On Friday, 4 November 2022 at 13:01:09 UTC, Iain Buclaw wrote:
What does in a hardware token mean for us? Is it required to have it to hand every time we have to sign a beta, rc, final release binary? Does it bound us to a specific OS because of locked in proprietary tools?

Unfortunately I don't know.

In what way would it hamper the ability to sign built binaries on a virtual machine, in a remote server, behind a read-only console UI?

Probably in a big way.

Previously, I would just commit the .pfx//.p12, this will be soon impossible (granted, this lower security to commit the cert). This won't be possible, perhaps already is.

The Certum "cloud" solution needs a desktop app AND a phone APP (Android/iPhone), and is unsuitable for CI.

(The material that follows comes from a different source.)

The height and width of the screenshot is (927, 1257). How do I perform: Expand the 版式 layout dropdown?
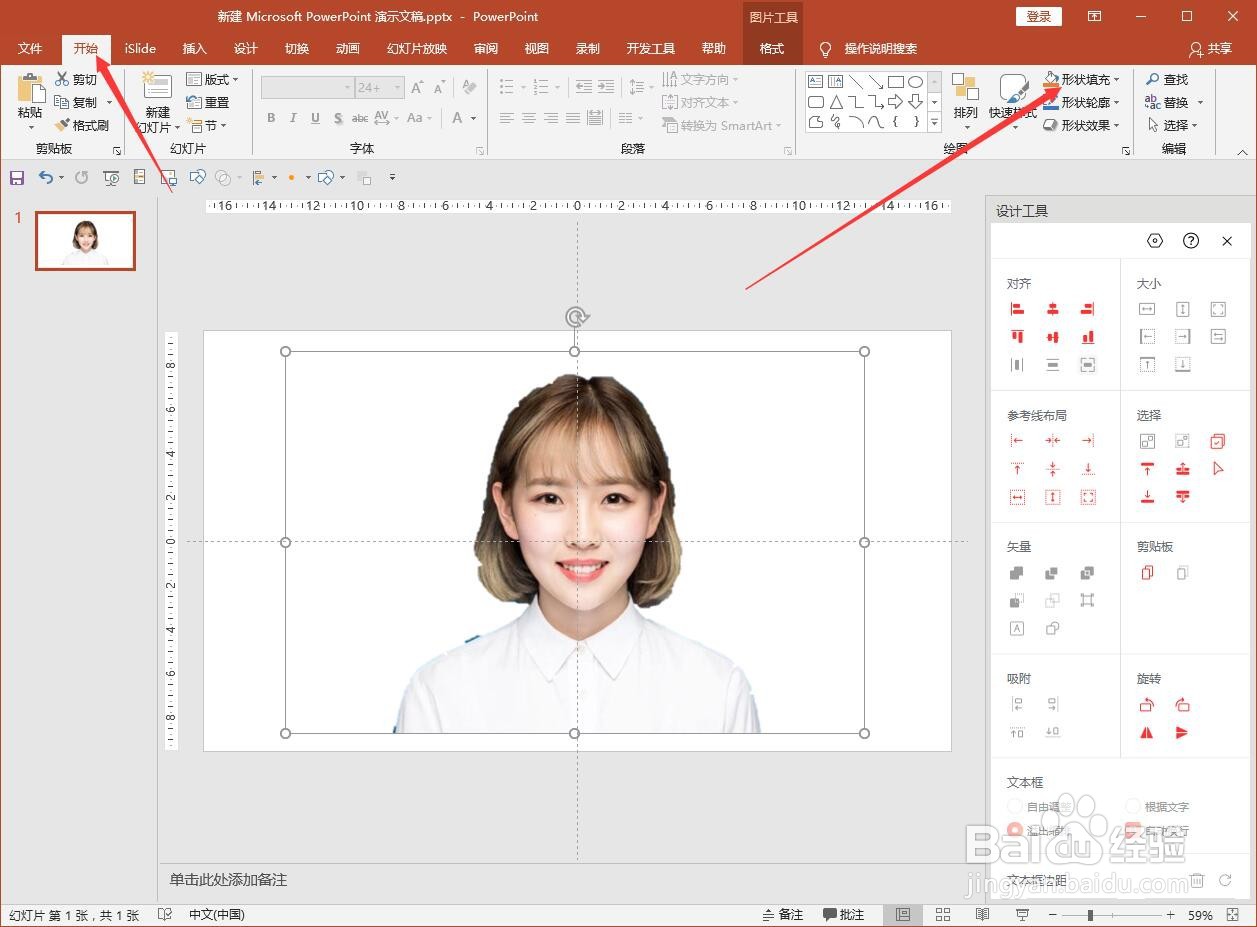click(x=212, y=79)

All this just for Windows code signing.

My prediction is that in a few years Microsoft will stop this nightmare and do like Apple and you will just cloud-sign stuff with a microsoft.com account. This will be a lot better.


---- THAT SAID ----

Now, codesigning certificates do not preovide automatic warning removal. Every Windows program has an Authenticode score, having an EV just gets you a high score from the get go, but you still have reputation. So the only thing you buy is freedom from the warning pop-up and the user gets some safety. An OV gets no initial reputation, and the word on the street is that when you change cert every 3 years you must regain that reputation.

One could perhaps use a self-signed certificate that will allow to reuse that Authenticode reputation, I'm not sure.